Work to do:
1. In the optimization text, what name is given to the new variables introduced for each constraint?
2. Quote the stretch of the optimization text from "My textbook, Deep" through "generalized Lagrange function.".

Correct way to interpret notation used in optimization problem

karush kuhn tuckerlagrange multipliernotationoptimization

My textbook, Deep Learning by Goodfellow, Bengio, and Courville, says the following in a section on constrained optimization:

The Karush-Kuhn-Tucker (KKT) approach provides a very general solution to constrained optimization. With the KKT approach, we introduce a new function called the generalized Lagrangian or generalized Lagrange function.

To define the Lagrangian, we first need to describe $\mathbb{S}$ in terms of equations and inequalities. We want a description of $\mathbb{S}$ in terms of $m$ functions $g^{(i)}$ and $n$ functions $h^{(j)}$ so that $\mathbb{S} = \{ \boldsymbol{\mathcal{x}} \mid \forall i, g^{(i)}(\boldsymbol{\mathcal{x}}) = 0 \ \text{and} \ \forall j, h^{(j)} (\boldsymbol{\mathcal{x}}) \le 0 \}$. The equations involving $g^{(i)}$ are called the equality constraints, and the inequalities involving $h^{(j)}$ are called inequality constraints.

We introduce new variables $\lambda_i$ and $\alpha_j$ for each constraint, these are called the KKT multipliers. The generalized Lagrangian is then defined as

$$L(\boldsymbol{\mathcal{x}}, \boldsymbol{\lambda}, \boldsymbol{\alpha}) = f(\boldsymbol{\mathcal{x}}) + \sum_i \lambda_i g^{(i)} (\boldsymbol{\mathcal{x}}) + \sum_j \alpha_j h^{(j)}(\boldsymbol{\mathcal{x}}) \tag{4.14}$$

We can now solve a constrained minimisation problem using unconstrained optimization of the generalized Lagrangian. As long as at least one feasible point exists and $f(\boldsymbol{\mathcal{x}})$ is not permitted to have value $\infty$, then

$$\min_{\boldsymbol{\mathcal{x}}} \max_{\boldsymbol{\mathcal{\lambda}}} \max_{\boldsymbol{\mathcal{\alpha, \alpha}}\ge 0} L(\boldsymbol{\mathcal{x}}, \boldsymbol{\mathcal{\lambda}}, \boldsymbol{\mathcal{\alpha}}) \tag{4.15}$$

has the same optimal objective function value and set of optimal points $\boldsymbol{\mathcal{x}}$ as

$$\min_{\boldsymbol{\mathcal{x}} \in \mathbb{S}} f(\boldsymbol{\mathcal{x}}). \tag{4.16}$$

This follows because any time the constraints are satisfied,

$$\max_{\boldsymbol{\mathcal{\lambda}}} \max_{\boldsymbol{\mathcal{\alpha, \alpha}}\ge 0} L(\boldsymbol{\mathcal{x}}, \boldsymbol{\mathcal{\lambda}}, \boldsymbol{\mathcal{\alpha}}) = f(\boldsymbol{\mathcal{x}}),$$

while any time a constraint is violated,

$$\max_{\boldsymbol{\mathcal{\lambda}}} \max_{\boldsymbol{\mathcal{\alpha, \alpha}}\ge 0} L(\boldsymbol{\mathcal{x}}, \boldsymbol{\mathcal{\lambda}}, \boldsymbol{\mathcal{\alpha}}) = \infty$$

these properties guarantee that no infeasible point can be optimal, and that the optimum within the feasible points is unchanged.

Records:
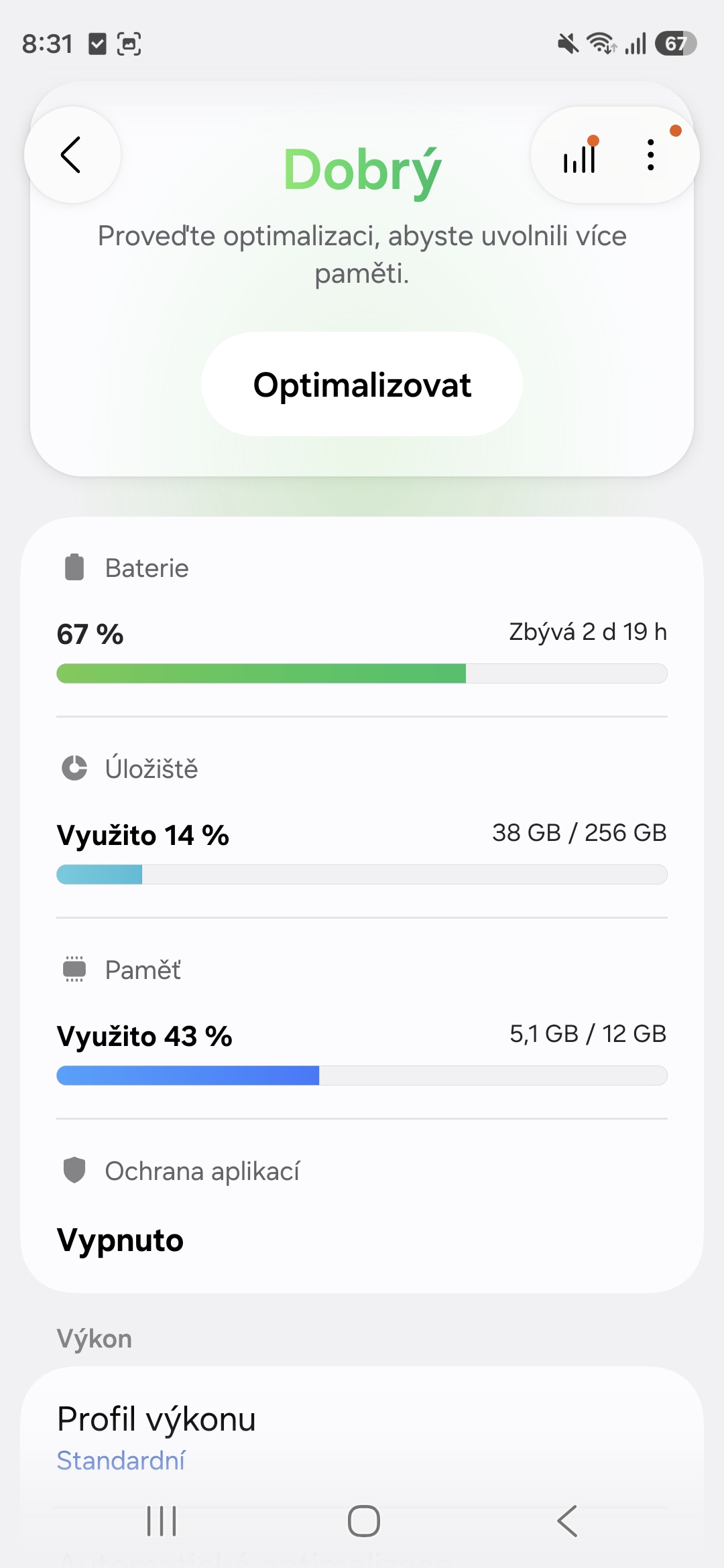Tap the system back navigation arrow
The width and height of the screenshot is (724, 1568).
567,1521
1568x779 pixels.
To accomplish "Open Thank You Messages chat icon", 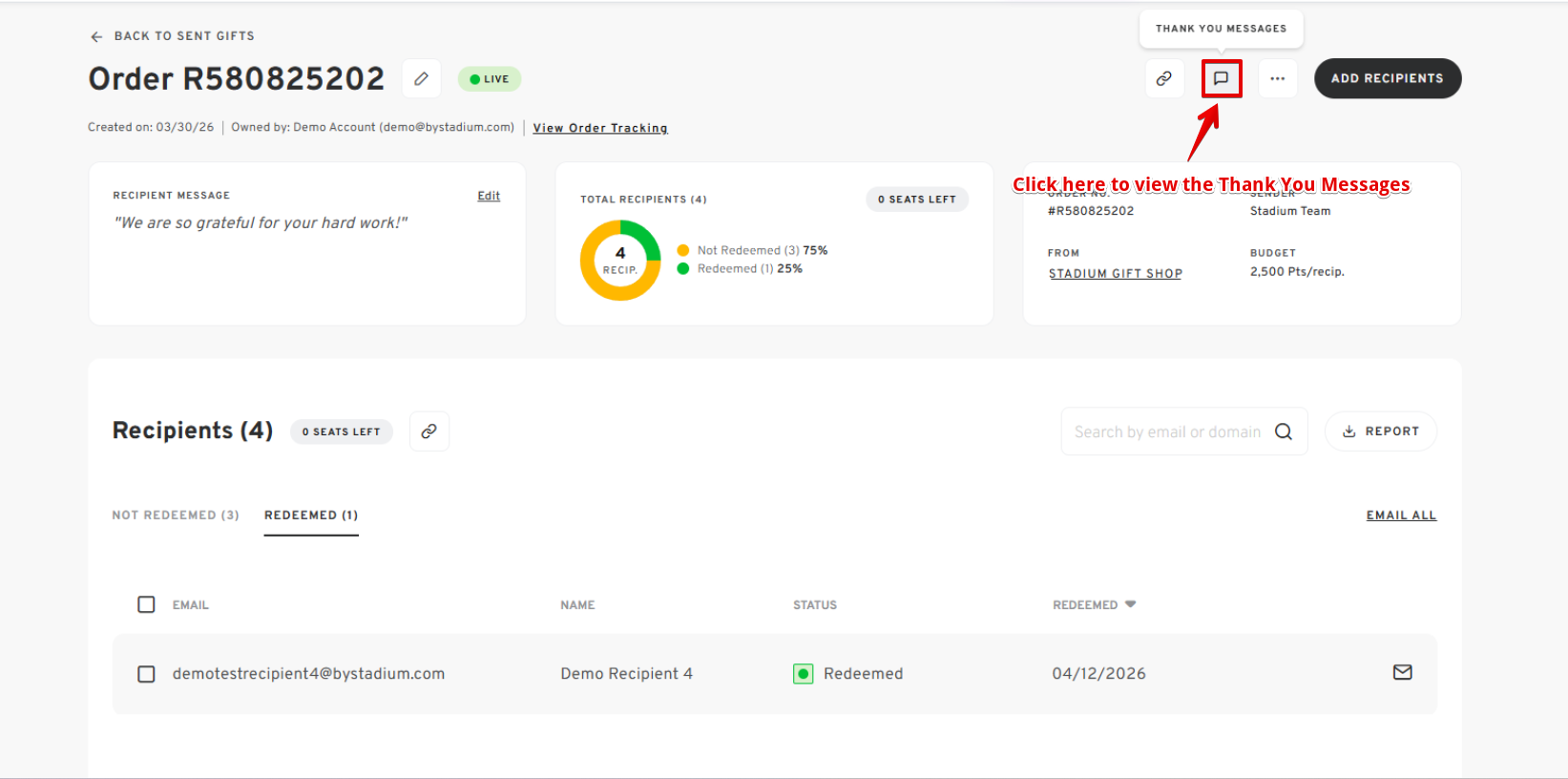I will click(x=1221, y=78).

---

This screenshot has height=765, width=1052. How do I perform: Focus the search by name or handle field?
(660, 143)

Solutions to each task:
1. The KKT multipliers.

2.
My textbook, Deep Learning by Goodfellow, Bengio, and Courville, says the following in a section on constrained optimization:

The Karush-Kuhn-Tucker (KKT) approach provides a very general solution to constrained optimization. With the KKT approach, we introduce a new function called the generalized Lagrangian or generalized Lagrange function.